Il tema dell’emigrazione è sicuramente pregnante, in questo romanzo. L’essere ancorato alle proprie radici mentre il mondo le disconosce, le banalizza, ne mistifica il valore, ritenendole sbagliate. Essere stranieri in un paese che non ti vuole, Ma anche quello del tempo che scorre a velocità esponenziale lasciando indietro le generazioni silenti, strette tra le spire dell’obbedienza. Uomini votati al dio della virilità. Donne dedite alla cura degli altri, al sacrificio di sé.

Fatma Aydemir, immigrata tedesca di terza generazione, di famiglia turco-curda, ne è voce auterevole, avendo vissuto sulla propria pelle le dinamiche perverse dell’integrazione nella Germania degli anni 90, un decennio cruciale e difficile per i migranti. Il suo romanzo ripercorre la storia di una famiglia curdo-turca a partire dagli anni 70 fino al 1999. Huseyn, il padre, approda in Germania per fuggire la miseria del villaggio in cui vive. Solo 8 anni dopo Emine, la giovane moglie e figli piccoli lo raggiungono. E’ una integrazione quasi impossibile, che Emine vive con indifferenza, chiusa tra le mura di casa, uscendone solo per fare la spesa, camminando di fretta, occhi a terra. Huseyn lavora incessantemente. allo scopo di dare un futuro ai suoi figli. Entrambi sono consapevoli di trovarsi ai margini della società. Vivono a scartamento ridotto, subendo le angherie di una società che non li vuole.
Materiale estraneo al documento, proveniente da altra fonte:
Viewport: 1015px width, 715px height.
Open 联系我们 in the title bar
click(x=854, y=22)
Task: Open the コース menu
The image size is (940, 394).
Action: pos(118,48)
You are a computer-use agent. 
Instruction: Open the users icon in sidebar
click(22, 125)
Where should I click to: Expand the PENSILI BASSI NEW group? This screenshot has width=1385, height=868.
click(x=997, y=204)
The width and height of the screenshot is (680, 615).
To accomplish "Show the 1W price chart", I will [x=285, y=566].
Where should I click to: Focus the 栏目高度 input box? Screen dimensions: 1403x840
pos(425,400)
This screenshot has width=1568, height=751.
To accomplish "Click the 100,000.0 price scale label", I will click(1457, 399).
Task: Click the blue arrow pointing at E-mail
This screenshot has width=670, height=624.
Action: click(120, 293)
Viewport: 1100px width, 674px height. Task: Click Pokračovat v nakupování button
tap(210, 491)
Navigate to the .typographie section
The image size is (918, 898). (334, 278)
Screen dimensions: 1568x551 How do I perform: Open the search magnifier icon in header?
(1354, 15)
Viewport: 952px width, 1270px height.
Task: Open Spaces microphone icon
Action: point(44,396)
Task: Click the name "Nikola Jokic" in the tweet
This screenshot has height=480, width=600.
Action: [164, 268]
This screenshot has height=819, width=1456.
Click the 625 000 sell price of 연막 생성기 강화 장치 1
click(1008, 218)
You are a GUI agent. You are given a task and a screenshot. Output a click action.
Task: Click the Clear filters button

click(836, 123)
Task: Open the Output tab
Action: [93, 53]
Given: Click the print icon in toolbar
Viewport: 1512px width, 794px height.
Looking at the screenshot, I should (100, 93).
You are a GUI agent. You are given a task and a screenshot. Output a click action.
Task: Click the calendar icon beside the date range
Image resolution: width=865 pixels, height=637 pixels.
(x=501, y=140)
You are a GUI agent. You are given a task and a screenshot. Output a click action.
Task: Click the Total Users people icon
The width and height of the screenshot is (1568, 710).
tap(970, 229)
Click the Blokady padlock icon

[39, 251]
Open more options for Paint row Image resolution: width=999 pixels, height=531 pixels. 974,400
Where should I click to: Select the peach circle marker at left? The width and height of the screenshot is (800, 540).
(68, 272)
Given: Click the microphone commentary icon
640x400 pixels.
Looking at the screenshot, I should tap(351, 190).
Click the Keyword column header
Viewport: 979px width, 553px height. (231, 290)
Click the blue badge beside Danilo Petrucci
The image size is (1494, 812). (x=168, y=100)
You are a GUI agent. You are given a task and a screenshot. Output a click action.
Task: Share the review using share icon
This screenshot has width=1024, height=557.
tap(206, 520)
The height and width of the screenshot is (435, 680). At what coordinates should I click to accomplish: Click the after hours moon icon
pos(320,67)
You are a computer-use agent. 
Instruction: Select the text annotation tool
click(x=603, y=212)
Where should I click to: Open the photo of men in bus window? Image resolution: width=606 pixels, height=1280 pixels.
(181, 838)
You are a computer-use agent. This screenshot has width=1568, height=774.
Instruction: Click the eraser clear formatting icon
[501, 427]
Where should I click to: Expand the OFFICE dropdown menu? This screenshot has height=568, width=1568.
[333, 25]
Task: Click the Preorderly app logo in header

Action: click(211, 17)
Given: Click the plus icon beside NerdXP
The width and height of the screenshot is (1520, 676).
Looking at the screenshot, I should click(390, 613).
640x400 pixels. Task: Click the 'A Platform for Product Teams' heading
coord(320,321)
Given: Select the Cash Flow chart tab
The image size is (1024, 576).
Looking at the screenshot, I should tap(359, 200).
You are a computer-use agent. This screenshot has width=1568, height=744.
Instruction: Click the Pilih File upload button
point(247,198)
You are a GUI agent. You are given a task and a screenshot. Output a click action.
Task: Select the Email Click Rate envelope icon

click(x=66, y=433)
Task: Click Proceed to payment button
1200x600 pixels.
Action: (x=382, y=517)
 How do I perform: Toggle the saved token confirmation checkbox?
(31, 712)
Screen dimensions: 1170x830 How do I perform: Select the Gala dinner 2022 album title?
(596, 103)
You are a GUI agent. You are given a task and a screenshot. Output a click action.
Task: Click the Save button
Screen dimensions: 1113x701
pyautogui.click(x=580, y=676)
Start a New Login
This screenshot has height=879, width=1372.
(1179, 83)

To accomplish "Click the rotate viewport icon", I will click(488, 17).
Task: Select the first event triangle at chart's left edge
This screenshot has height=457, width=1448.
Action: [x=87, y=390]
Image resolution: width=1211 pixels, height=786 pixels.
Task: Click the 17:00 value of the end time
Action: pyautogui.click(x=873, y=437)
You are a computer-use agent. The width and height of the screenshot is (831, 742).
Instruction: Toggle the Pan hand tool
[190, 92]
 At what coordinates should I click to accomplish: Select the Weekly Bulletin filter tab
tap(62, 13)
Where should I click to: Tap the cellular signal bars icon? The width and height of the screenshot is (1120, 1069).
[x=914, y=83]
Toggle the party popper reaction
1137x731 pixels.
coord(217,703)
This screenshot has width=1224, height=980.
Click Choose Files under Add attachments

Dopo trent’anni Huseyn va in pensione e corona il sogno di un appartamento suo a Instambul, la patria ritrovata, nella quale egli ripone la sua vita intera. La ricompensa, la fuga da un passato che ha sempre voluto dimenticare. Ma la morte lo coglie ancora prima che Emine e i figli possano raggiungerlo. Una morte inattesa, che scardina un equilibrio precario. La famiglia di Huseyn si regge sopra ad un segreto, innominabile. Tenuto con cura, perché sono proprio i segreti che uniscono, nel tentativo di proteggere chi non potrebbe sopportare la verità. Un segreto è una storia che viene rimossa per vivere in pace. E’ ciò che tiene unita una famiglia ad un tavolo, insieme al silenzio. Il non detto. che è l’unica eredità di Huseyn.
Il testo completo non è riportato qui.